**How to complete this task:** Provide again, from the entries below, every line from the one containing "Instruction: Open 'Jour" through the one containing "Task: Collapse the lib folder", exactly as written, and no other line.

**Data shown:**
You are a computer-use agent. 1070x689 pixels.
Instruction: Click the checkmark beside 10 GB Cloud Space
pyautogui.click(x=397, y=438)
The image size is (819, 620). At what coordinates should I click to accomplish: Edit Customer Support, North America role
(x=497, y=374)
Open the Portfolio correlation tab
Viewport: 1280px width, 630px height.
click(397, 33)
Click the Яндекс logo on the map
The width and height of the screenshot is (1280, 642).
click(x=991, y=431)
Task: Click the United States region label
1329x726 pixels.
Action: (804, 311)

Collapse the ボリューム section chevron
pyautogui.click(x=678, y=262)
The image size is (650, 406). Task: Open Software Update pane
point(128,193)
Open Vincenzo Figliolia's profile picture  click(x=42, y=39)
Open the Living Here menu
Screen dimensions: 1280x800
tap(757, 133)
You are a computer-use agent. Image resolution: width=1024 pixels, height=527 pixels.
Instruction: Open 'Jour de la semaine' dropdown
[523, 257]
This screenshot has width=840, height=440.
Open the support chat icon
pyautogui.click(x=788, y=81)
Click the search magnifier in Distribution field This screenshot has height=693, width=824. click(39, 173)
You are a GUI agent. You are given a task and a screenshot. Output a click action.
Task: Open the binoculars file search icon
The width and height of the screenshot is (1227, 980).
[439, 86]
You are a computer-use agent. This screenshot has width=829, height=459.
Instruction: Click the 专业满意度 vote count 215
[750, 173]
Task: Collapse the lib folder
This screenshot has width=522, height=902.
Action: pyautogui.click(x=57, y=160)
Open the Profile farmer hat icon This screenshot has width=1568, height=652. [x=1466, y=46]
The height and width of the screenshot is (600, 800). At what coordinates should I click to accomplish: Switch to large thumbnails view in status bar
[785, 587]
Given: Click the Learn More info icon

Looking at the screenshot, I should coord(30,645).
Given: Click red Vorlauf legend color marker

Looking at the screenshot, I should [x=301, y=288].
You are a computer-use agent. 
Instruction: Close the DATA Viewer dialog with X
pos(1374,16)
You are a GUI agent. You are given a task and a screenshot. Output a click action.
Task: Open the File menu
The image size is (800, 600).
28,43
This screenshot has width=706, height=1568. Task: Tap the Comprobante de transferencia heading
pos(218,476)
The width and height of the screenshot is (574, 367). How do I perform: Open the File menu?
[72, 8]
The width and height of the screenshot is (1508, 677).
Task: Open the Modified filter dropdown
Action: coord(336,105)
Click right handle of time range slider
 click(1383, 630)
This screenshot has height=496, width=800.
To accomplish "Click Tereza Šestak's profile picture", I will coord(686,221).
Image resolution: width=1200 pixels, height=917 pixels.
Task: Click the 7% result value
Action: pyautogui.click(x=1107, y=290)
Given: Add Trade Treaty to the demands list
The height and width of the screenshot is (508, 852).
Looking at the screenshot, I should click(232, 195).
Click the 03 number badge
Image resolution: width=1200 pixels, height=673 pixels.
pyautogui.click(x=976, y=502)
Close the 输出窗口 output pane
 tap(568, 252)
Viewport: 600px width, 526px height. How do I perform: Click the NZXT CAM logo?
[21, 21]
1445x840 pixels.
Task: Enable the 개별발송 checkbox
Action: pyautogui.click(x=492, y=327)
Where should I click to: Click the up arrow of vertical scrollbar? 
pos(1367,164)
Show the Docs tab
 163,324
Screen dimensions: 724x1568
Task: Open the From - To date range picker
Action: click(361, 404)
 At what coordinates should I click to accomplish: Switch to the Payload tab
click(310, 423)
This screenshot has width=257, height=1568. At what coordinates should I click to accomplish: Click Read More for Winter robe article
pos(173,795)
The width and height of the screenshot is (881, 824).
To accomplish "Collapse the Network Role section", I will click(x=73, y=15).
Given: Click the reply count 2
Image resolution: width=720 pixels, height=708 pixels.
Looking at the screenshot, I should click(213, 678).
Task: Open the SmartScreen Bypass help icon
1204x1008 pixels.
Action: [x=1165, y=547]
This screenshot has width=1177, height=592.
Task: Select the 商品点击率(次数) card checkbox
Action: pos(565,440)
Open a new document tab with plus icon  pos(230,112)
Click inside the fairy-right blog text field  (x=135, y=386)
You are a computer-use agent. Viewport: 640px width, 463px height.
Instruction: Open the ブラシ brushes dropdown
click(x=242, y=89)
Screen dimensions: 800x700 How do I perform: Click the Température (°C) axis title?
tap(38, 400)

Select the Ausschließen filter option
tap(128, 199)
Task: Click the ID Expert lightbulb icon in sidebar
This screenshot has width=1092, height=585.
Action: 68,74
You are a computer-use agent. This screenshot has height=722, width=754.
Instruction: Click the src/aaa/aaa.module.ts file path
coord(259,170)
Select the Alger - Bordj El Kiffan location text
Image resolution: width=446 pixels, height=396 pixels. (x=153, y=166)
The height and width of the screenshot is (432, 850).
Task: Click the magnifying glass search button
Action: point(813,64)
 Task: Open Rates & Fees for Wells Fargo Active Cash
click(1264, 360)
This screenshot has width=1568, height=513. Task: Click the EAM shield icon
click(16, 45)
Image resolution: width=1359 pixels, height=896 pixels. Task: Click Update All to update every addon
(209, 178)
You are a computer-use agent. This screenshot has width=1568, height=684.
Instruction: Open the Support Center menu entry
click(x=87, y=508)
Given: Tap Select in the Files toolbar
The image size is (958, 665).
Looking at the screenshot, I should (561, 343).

**Response:**
Instruction: Open 'Jour de la semaine' dropdown
[523, 257]
This screenshot has width=840, height=440.
Open the support chat icon
pyautogui.click(x=788, y=81)
Click the search magnifier in Distribution field This screenshot has height=693, width=824. click(39, 173)
You are a GUI agent. You are given a task and a screenshot. Output a click action.
Task: Open the binoculars file search icon
The width and height of the screenshot is (1227, 980).
[439, 86]
You are a computer-use agent. This screenshot has width=829, height=459.
Instruction: Click the 专业满意度 vote count 215
[750, 173]
Task: Collapse the lib folder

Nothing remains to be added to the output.